Stored data entries:
•••
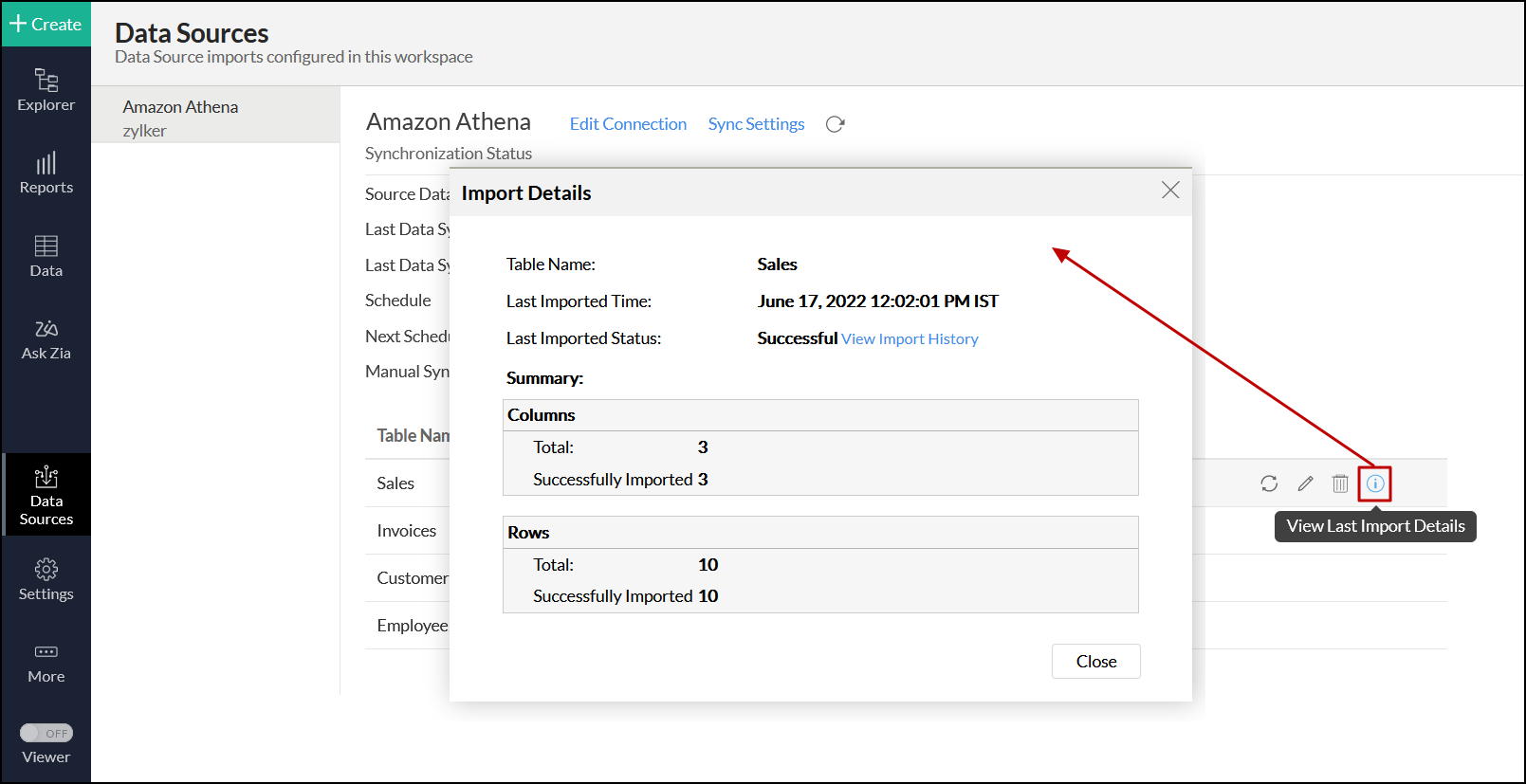Open the Reports sidebar icon
1526x784 pixels.
point(46,173)
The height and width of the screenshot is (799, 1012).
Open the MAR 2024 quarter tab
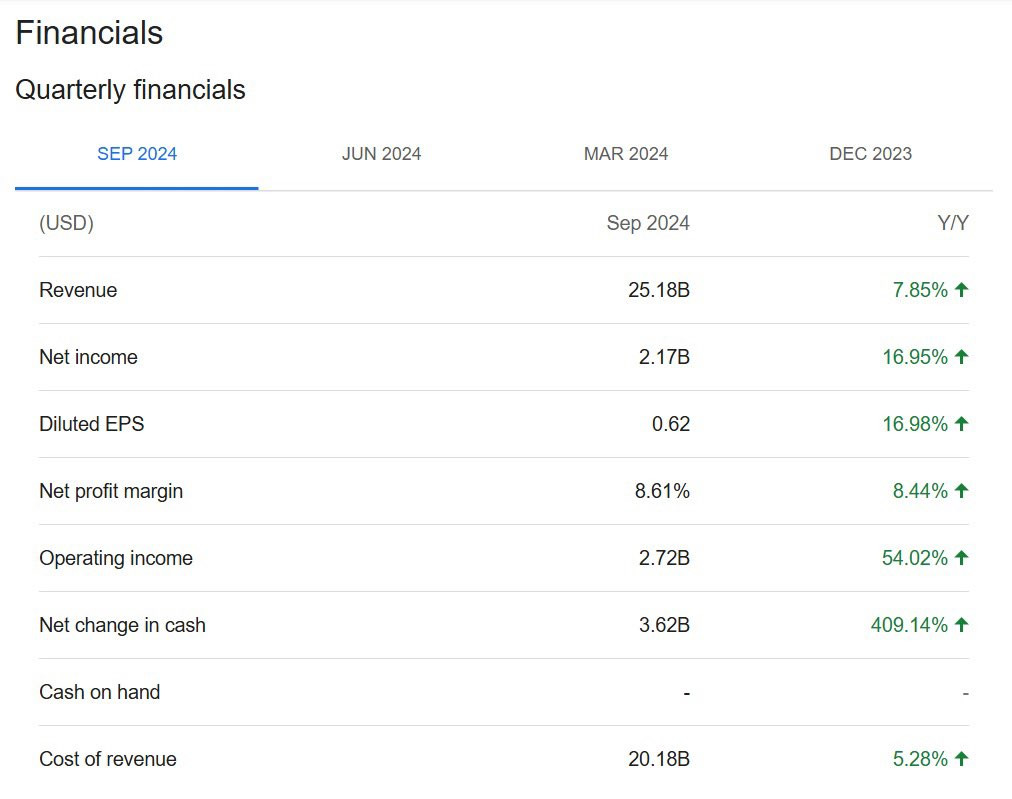tap(625, 154)
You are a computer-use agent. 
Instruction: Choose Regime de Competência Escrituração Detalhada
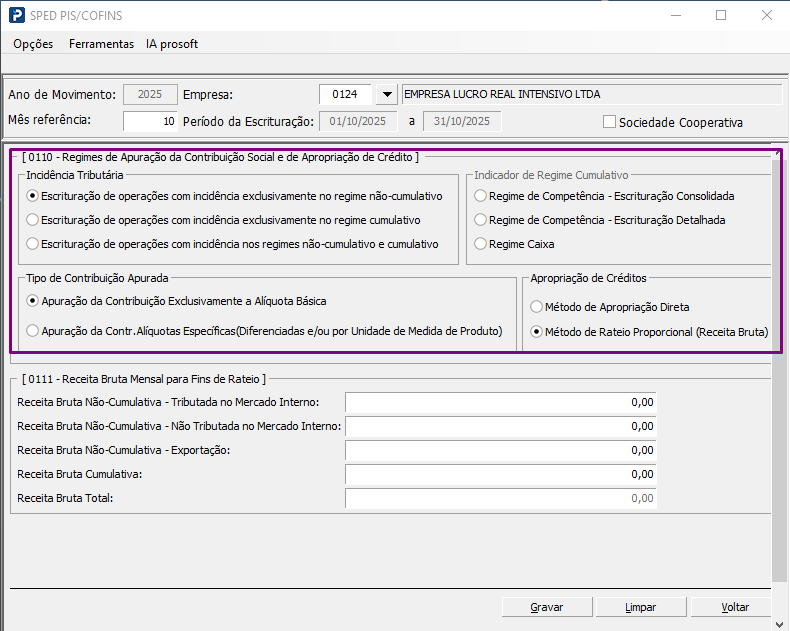click(481, 220)
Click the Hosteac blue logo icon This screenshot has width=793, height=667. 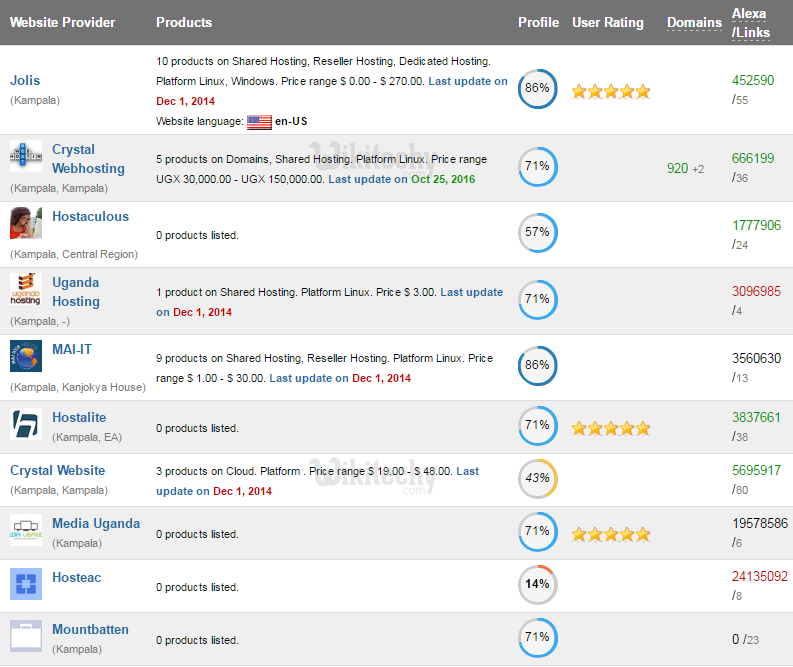coord(26,584)
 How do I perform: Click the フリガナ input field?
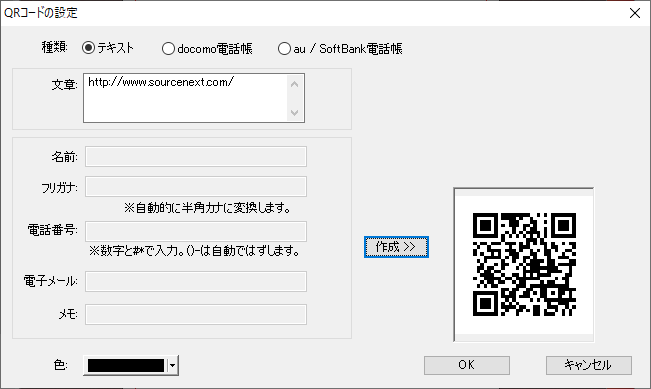click(196, 186)
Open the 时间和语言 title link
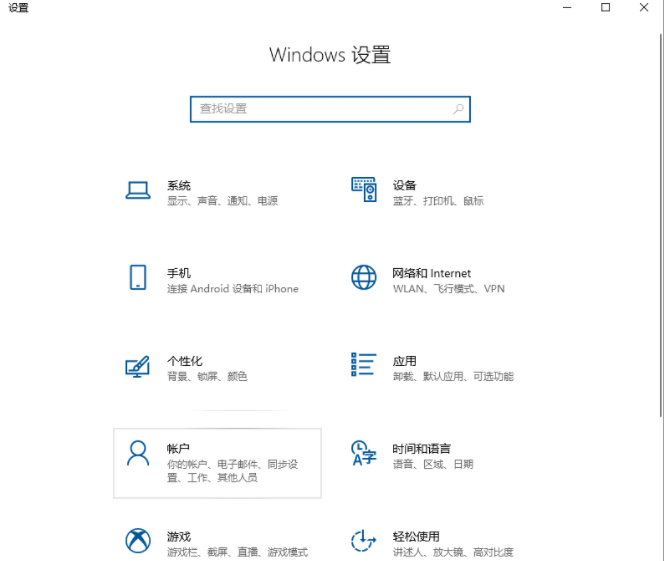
•••
Work order: Excluding all pictures, output exactly the lines from the line containing "How do I perform: Click" through the last line of the entries above.

Exercise answer:
 How do I perform: Click the フリガナ input field?
click(196, 186)
Open the 时间和语言 title link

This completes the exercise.